■ Task requirements:
Please repeat each line below exactly, with no images in the copy.

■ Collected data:
* * *

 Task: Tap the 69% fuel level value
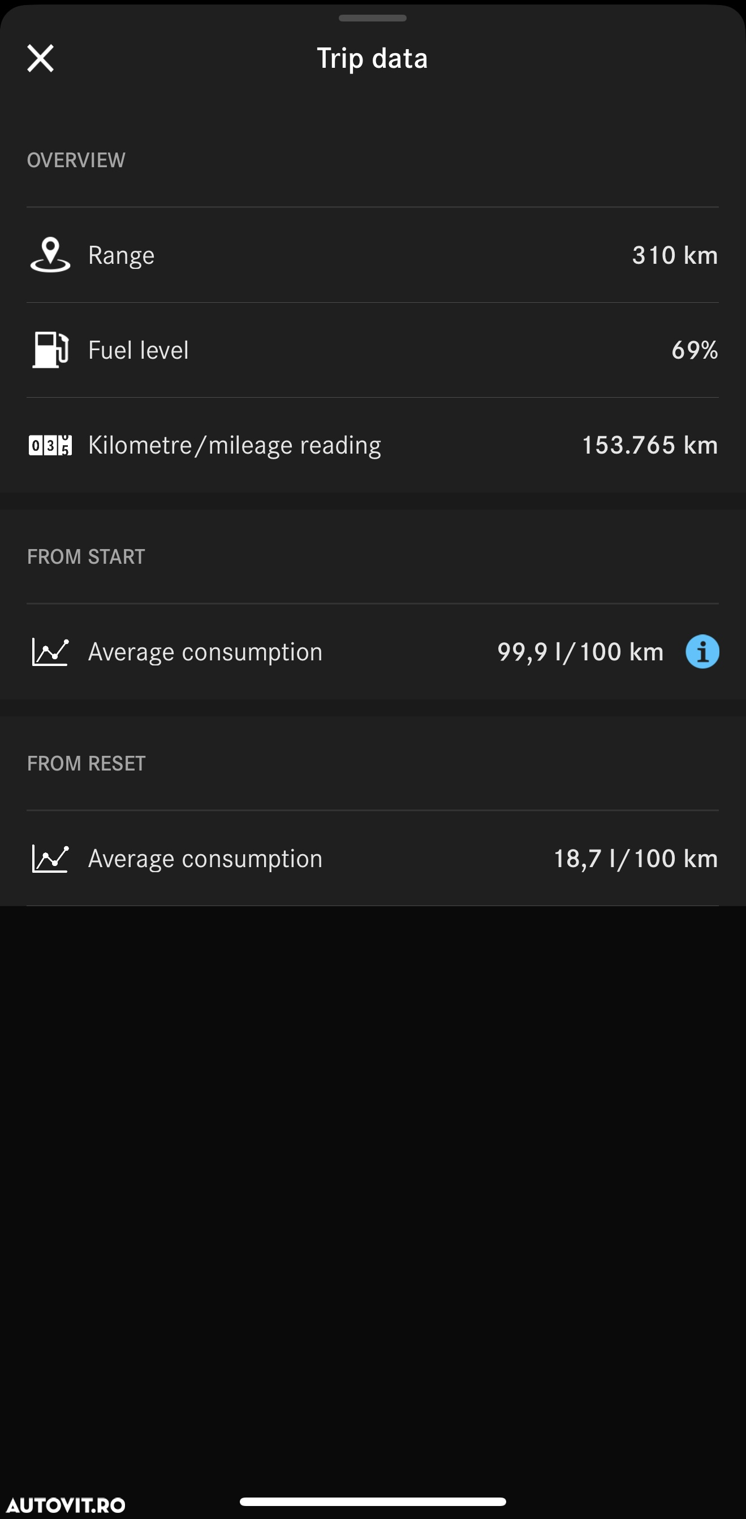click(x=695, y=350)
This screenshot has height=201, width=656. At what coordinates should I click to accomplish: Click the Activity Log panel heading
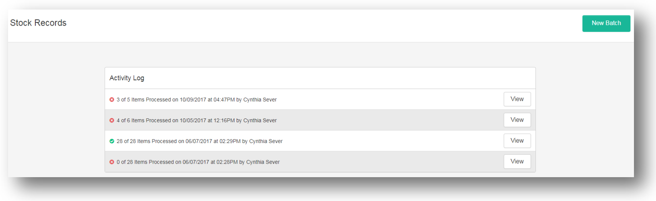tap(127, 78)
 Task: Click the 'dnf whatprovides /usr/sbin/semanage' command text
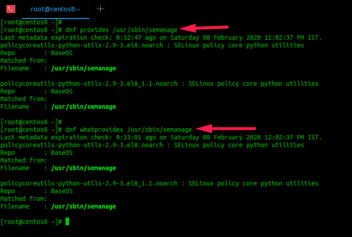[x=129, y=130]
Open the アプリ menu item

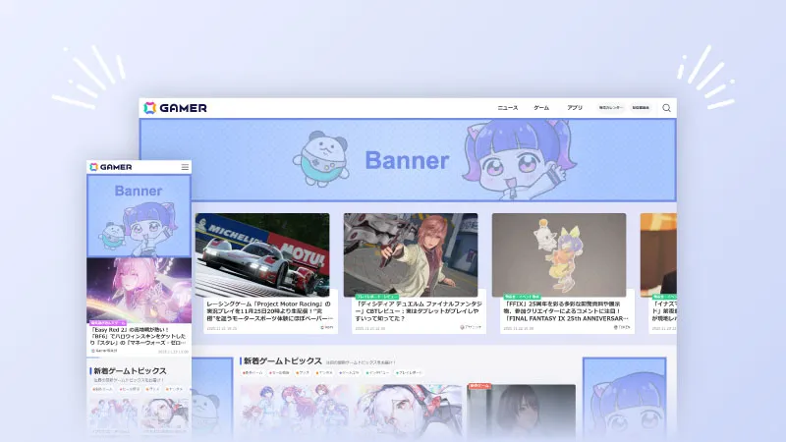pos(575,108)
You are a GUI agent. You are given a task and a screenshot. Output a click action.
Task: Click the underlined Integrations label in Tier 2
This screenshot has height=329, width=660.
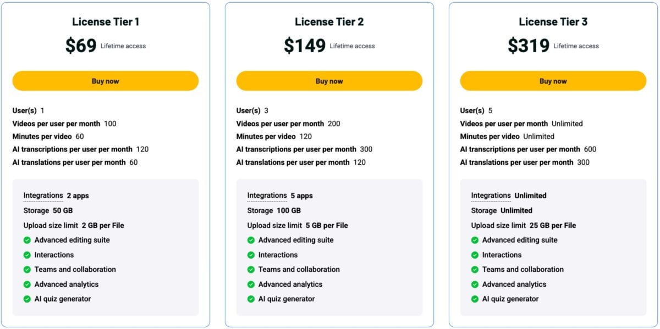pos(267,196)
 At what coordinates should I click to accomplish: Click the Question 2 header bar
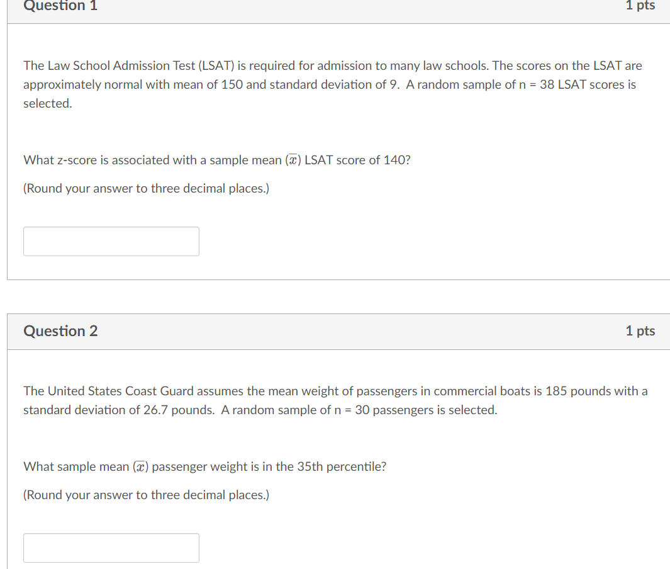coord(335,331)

* * *

■ Expected answer:
 Task: Tap the 69% fuel level value
click(x=695, y=350)
This screenshot has height=201, width=656. At what coordinates should I click to accomplish: Click the Activity Log panel heading
tap(127, 78)
 Task: Click the 'dnf whatprovides /usr/sbin/semanage' command text
[x=129, y=130]
Open the アプリ menu item

pos(575,108)
You are a GUI agent. You are given a task and a screenshot. Output a click action.
Task: Click the underlined Integrations label in Tier 2
This screenshot has height=329, width=660.
pos(267,196)
 At what coordinates should I click to accomplish: Click the Question 2 header bar
coord(335,331)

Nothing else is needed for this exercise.